(Pixel coordinate grounding data)
______________________________
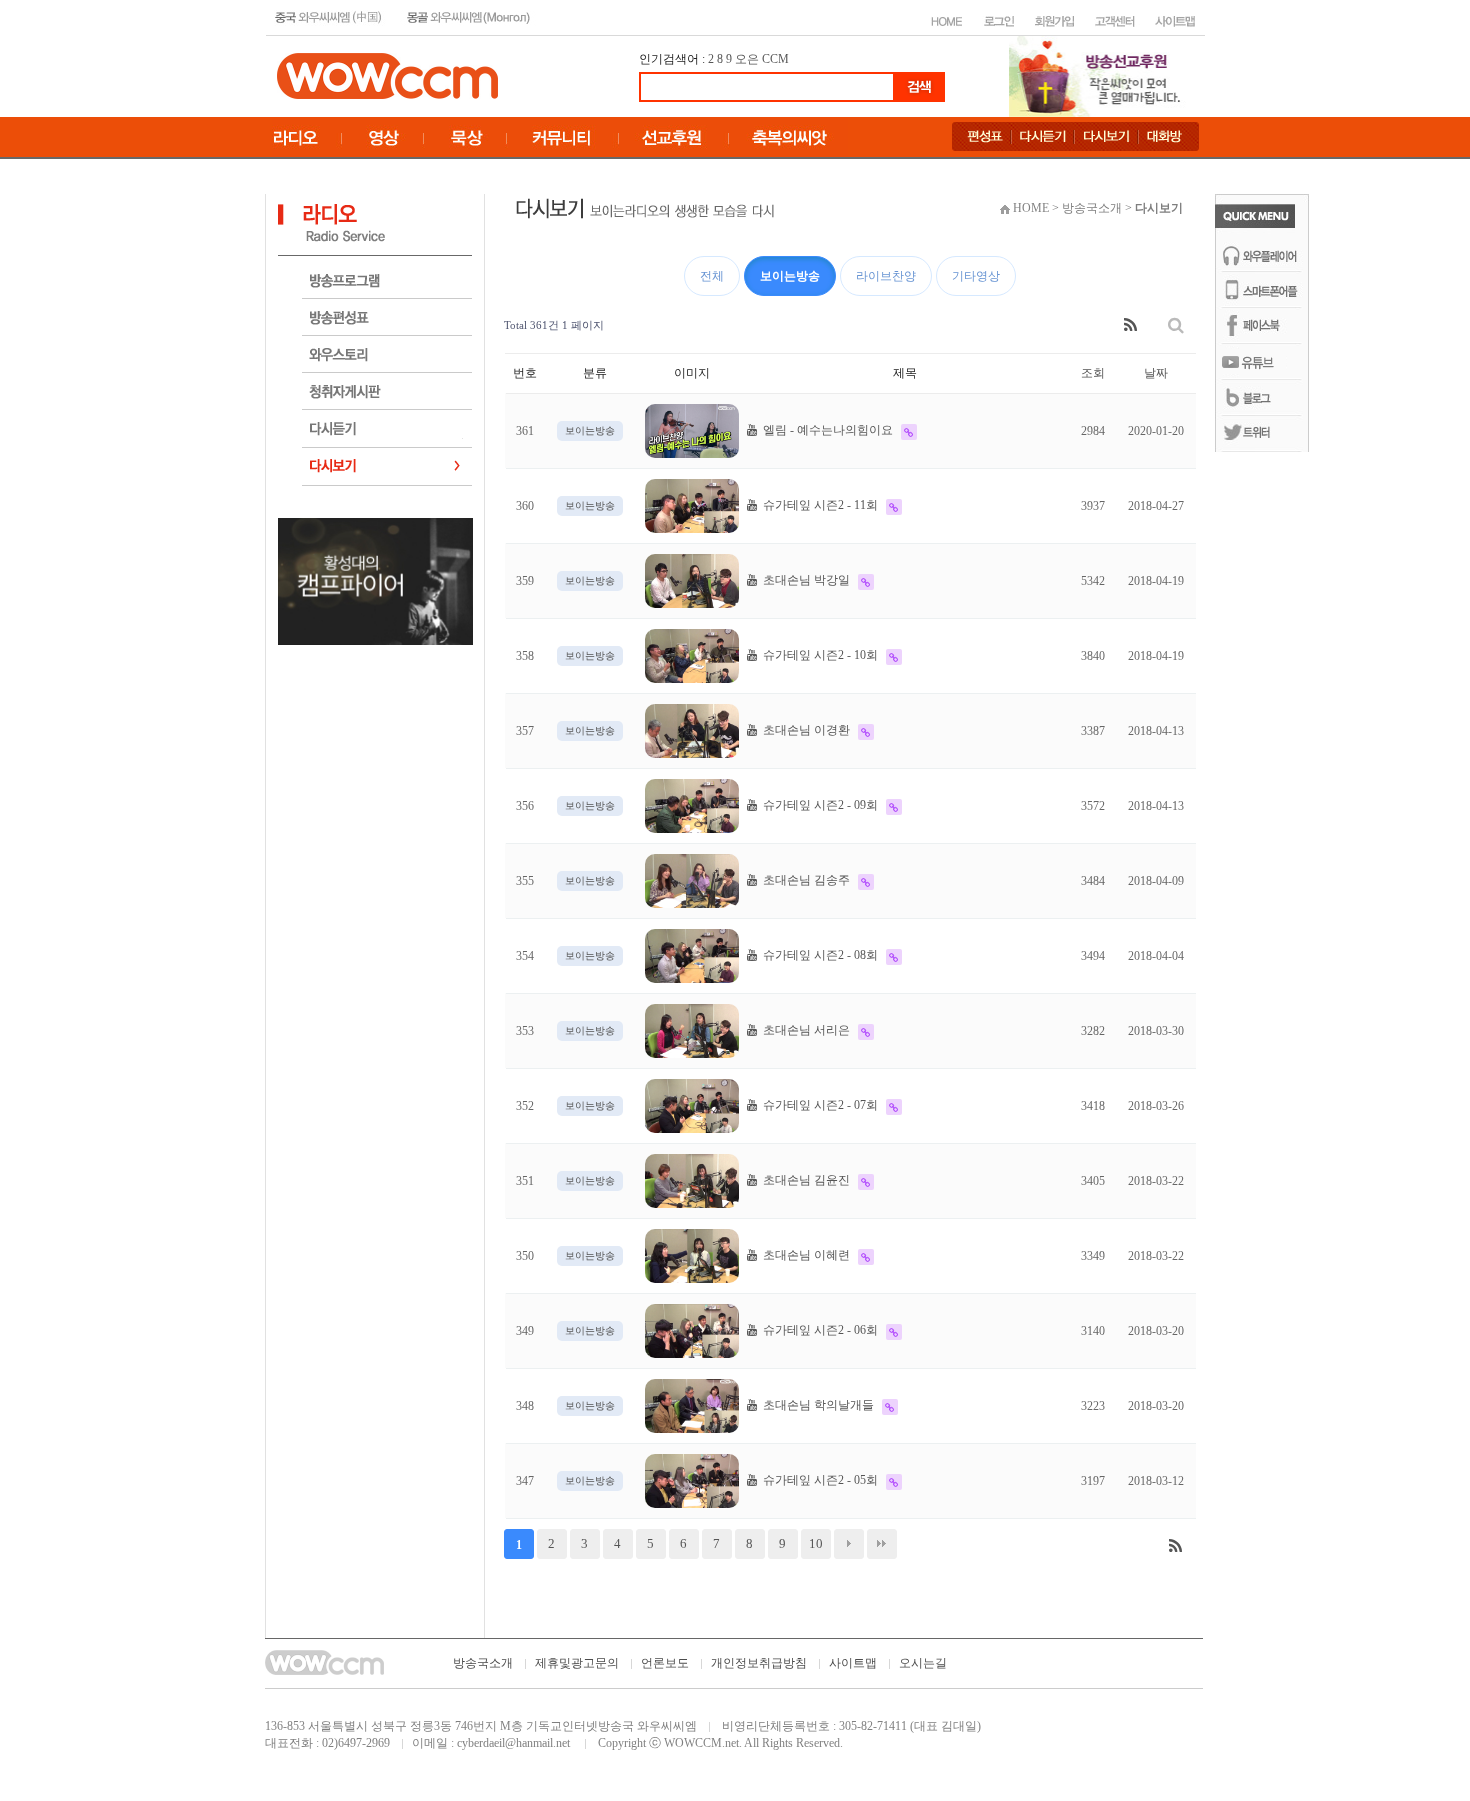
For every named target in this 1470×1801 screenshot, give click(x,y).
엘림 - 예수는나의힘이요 (826, 430)
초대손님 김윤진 (805, 1180)
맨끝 (882, 1544)
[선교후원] (1101, 75)
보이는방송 (790, 276)
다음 (849, 1544)
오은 (747, 59)
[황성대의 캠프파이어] (375, 580)
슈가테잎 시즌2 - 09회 (819, 805)
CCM (775, 59)
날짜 (1156, 373)
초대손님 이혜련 (805, 1255)
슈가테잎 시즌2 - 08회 (819, 955)
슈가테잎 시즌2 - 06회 (819, 1330)
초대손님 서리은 (805, 1030)
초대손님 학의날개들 (817, 1405)
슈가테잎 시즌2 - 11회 (819, 505)
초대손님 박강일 (805, 580)
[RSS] (1130, 325)
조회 (1093, 373)
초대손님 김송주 (805, 880)
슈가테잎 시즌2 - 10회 (819, 655)
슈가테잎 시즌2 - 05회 (819, 1480)
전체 (712, 276)
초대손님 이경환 (805, 730)
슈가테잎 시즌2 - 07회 (819, 1105)
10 (816, 1543)
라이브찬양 (886, 276)
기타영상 (976, 276)
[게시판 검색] (1176, 325)
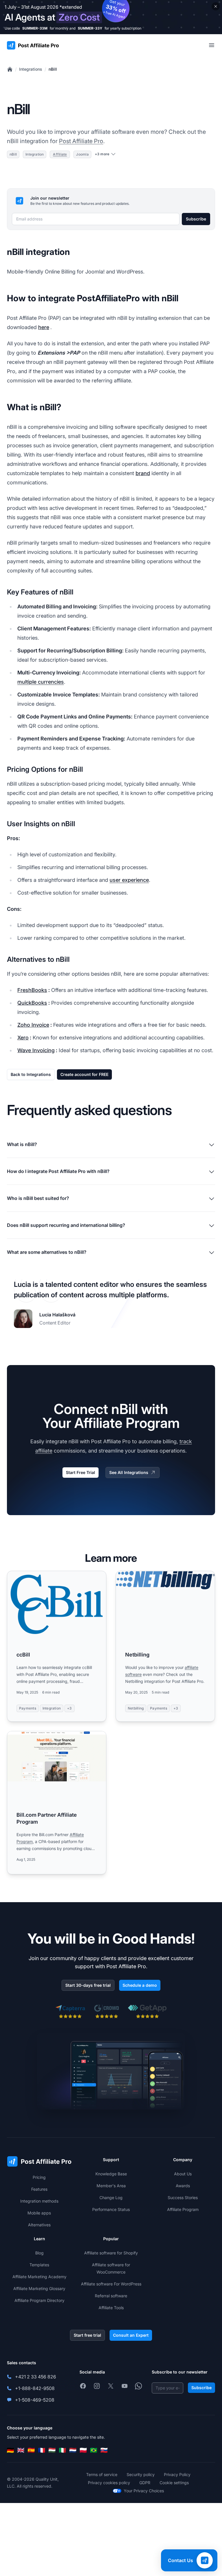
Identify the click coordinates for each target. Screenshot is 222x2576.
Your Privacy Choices (144, 2490)
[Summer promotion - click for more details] (111, 17)
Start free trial (87, 2335)
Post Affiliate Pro (81, 141)
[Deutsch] (10, 2450)
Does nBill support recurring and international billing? (66, 1225)
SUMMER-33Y (90, 28)
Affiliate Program (183, 2209)
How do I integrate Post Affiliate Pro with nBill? (58, 1171)
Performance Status (111, 2209)
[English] (20, 2450)
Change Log (111, 2197)
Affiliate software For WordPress (111, 2283)
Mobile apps (39, 2212)
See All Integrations (128, 1472)
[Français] (41, 2450)
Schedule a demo (140, 1985)
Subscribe (196, 218)
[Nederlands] (72, 2450)
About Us (183, 2173)
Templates (39, 2264)
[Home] (10, 69)
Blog (39, 2252)
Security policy (141, 2474)
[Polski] (83, 2450)
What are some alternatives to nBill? (46, 1252)
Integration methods (39, 2201)
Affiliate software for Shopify (111, 2252)
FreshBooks (32, 990)
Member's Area (111, 2185)
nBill (53, 69)
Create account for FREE (84, 1074)
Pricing (39, 2177)
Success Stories (183, 2197)
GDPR (144, 2482)
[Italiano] (62, 2450)
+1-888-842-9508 (35, 2388)
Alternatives (39, 2224)
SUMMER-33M (34, 28)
______________________________
Task objective >> Reproduce every line from the entries that holds the word "슈가테잎".

Reply to the exercise >>
슈가테잎 시즌2 - 09회 (819, 805)
슈가테잎 시즌2 - 08회 (819, 955)
슈가테잎 시즌2 - 06회 (819, 1330)
슈가테잎 시즌2 - 11회 (819, 505)
슈가테잎 시즌2 - 10회 (819, 655)
슈가테잎 시즌2 - 05회 (819, 1480)
슈가테잎 시즌2 - 07회 (819, 1105)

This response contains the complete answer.